Monkeypatch It!
More than one month ago, Piotr Solnica wrote a manifesto My time with Rails is up.
I felt myself agitated. I waited—while the foam settles—on purpose: I wanted to express my opinion, unbiased and calm. I kinda agreed completely, but as time was passing, I was getting an impression that I was zombied. After all I love all that mess, I love open classes and monkeypatching for it’s incomparable ability to bring elegance to where it never has belonged.
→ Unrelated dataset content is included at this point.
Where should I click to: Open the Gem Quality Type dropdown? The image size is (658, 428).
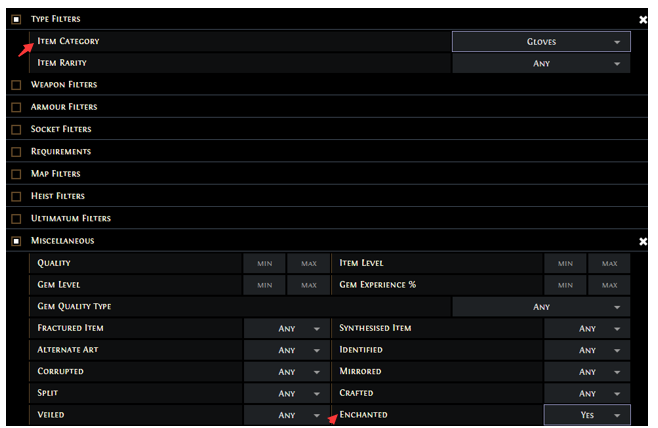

Once one month elapsed, I am ready to articulate my opinion: in Ruby, monkeypatching is one of the best things all around and should be used extensively. Yes, I said that. I do and I will use monkeypatching (refinements where it’s appropriate, and monkeypatching elsewhere.) An axe is a great tool, but when one wants to install the screw, she’d better use a hammer. Or a screwdriver, whether she is graduated in cabinetry.
Ruby is all about elegance, intuitively clear solutions, fast ans pleasant code creation. Nobody sane would use Ruby as is there in low-memory devices, real-time systems, high-load message processing etc. Once twitter succeeded, guys left Ruby. Not because Ruby is bad, not at all. Because Ruby is just not about that. Failure of an axe to install screws [in robust way] does not make an axe the bad tool in general.
Cooking a dinner for myself, I fry steaks and seethe potatoes. I have salted cucumbers, pickled pepper, sauces and drinks: all that frontend, you know. But even for backend I have the steaks and the potatoes.
I have beach shoes and office shoes. I have desktop and notebook. I use Ubuntu at home and Gentoo at work. I believe you got the point.
What LOC is more readable, elegant and easier in general:
elapsed = 2.business_days('EUR', 'USD').after(Time.zone.now)
# or
elapsed = BusinessDaysFactory.for_currencies('EUR', 'USD')
.add(Time.zone.now, 2)
Ruby yielded it’s popularity because of Rails. I am not a fan of Rails. But
I am mature enough to face facts as they are: unless Rails existed, we’ve got
two popular scripting languages only: php
and python
.
Rails yielded it’s popularity because of monkeypatching. It is proven to work, to be robust, to be maintainable and to continue producing success stories for startups.
So, unless you are an academician, writing your seventh PhD thesis on functional patterns in Haskell, please, get your hands off monkeypatching. It is by no means bad pattern. Even more: it is a great pattern, while used where it is applicable to.
I’ve had a colleague, who was geeky on pattern matching. Pattern matching is a great feature, that is not a part of Ruby. That simple. He tried to bring pattern matching to Ruby, he even implemented sorta working prototype… The only problem is that Ruby has an aversion to it. Ruby existing syntax just rejected it. Ruby is a perfect language, but whether you need pattern matching, please, consider to switch to Erlang/Elixir/±20 other languages that have it natively supported. Ruby just has not.
On the other hand, as you have chosen Ruby, please, stop tinkering anything else
out of it. Use monkeypatching. Use open classes. Use criptic variables. Create your
own .rubocop.yml
file, allowing non-ascii method names, increased cyclomatic
complexity and multiline block chains.
Ruby does not need a plastic surgery, it is beautiful enough as it was conceived.